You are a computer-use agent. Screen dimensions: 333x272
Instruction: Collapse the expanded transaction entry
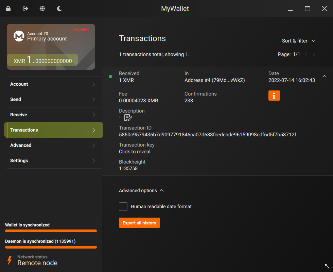pyautogui.click(x=324, y=77)
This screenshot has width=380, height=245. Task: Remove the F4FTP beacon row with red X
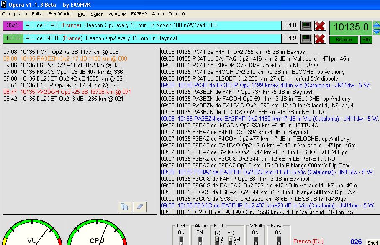[x=320, y=39]
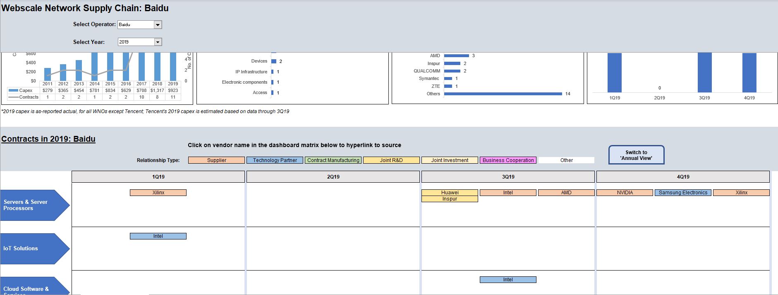Click the Xilinx vendor link under 1Q19
Viewport: 778px width, 295px height.
pos(158,193)
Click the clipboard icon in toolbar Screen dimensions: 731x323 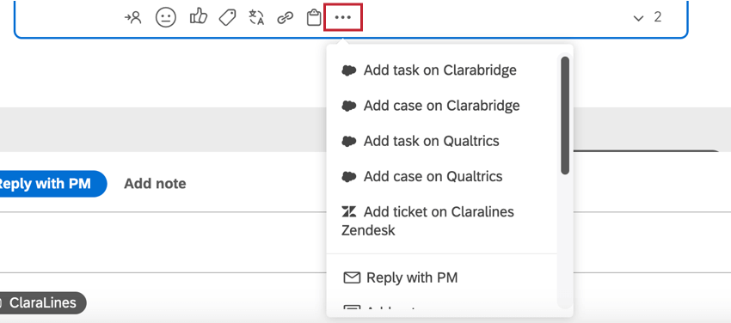click(314, 18)
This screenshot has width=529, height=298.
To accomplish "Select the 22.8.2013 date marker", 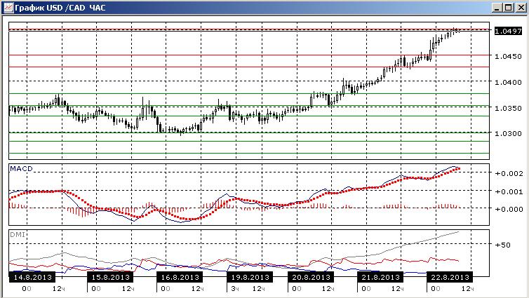I will tap(450, 277).
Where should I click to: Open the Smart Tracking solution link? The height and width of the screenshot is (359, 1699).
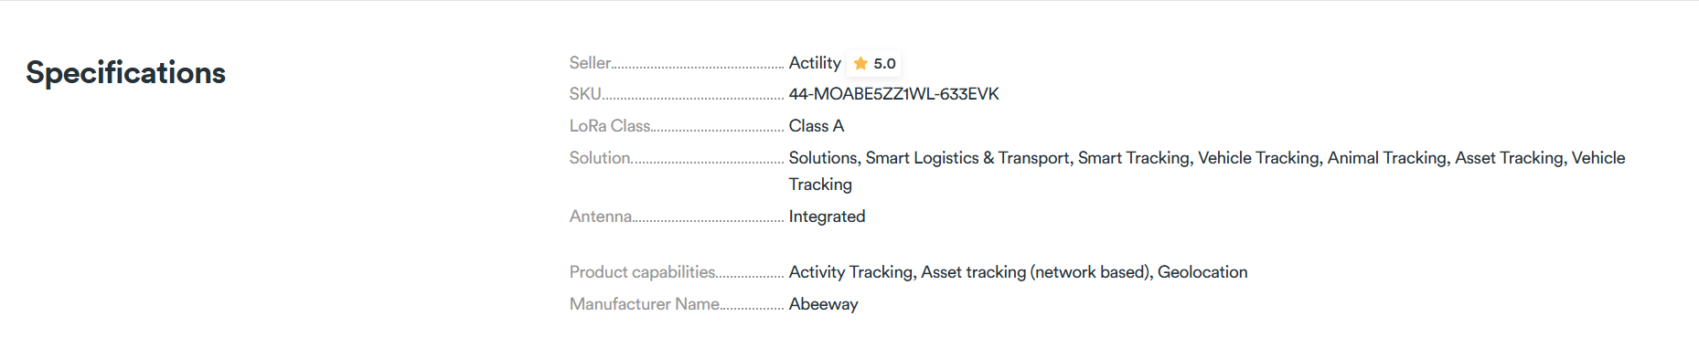[1134, 158]
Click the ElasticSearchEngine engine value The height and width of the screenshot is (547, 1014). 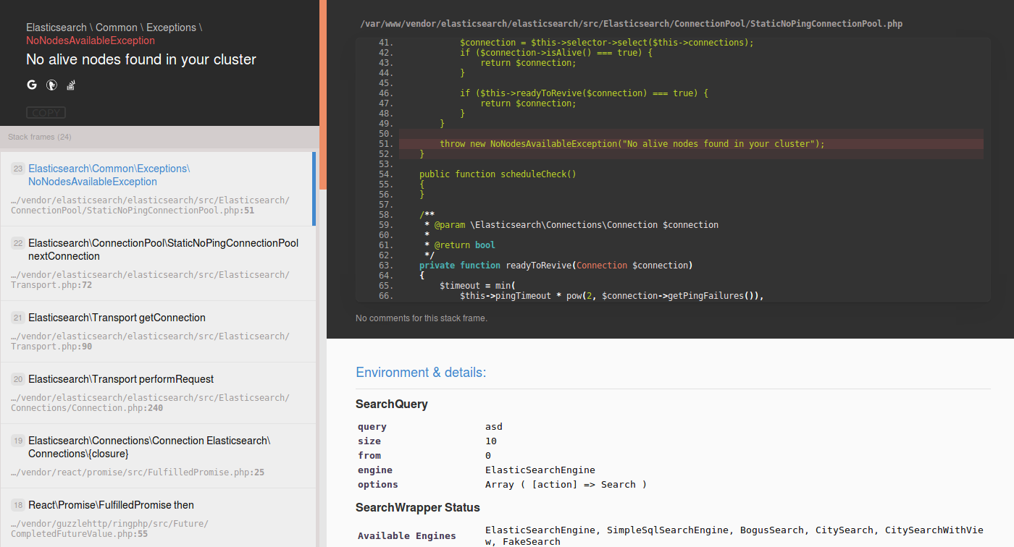tap(540, 470)
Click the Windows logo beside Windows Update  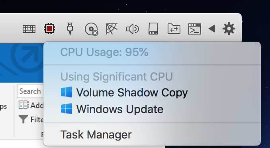click(x=66, y=109)
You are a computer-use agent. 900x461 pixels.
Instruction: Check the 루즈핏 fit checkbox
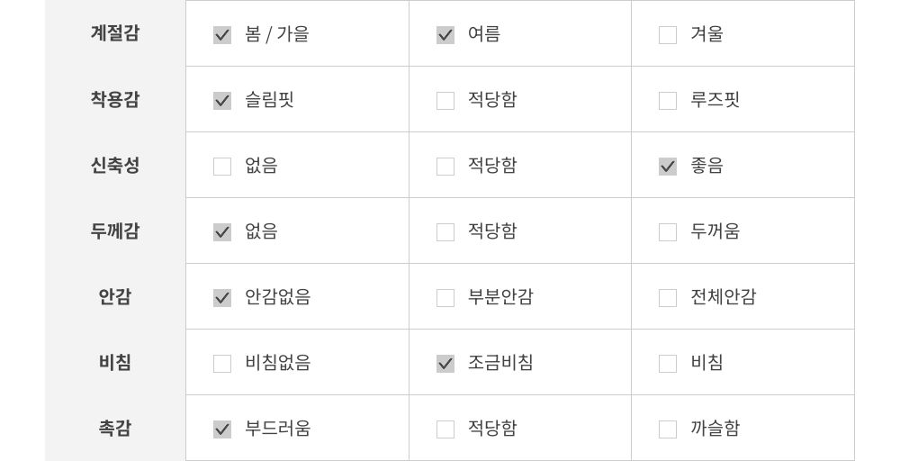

◆ Assignment ◆
The answer should consist of all lines from the records above that hold the word "computer".

◆ Response below ◆
You are a computer-use agent. Screen dimensions: 333x272
You are a computer-use agent. 900x461 pixels.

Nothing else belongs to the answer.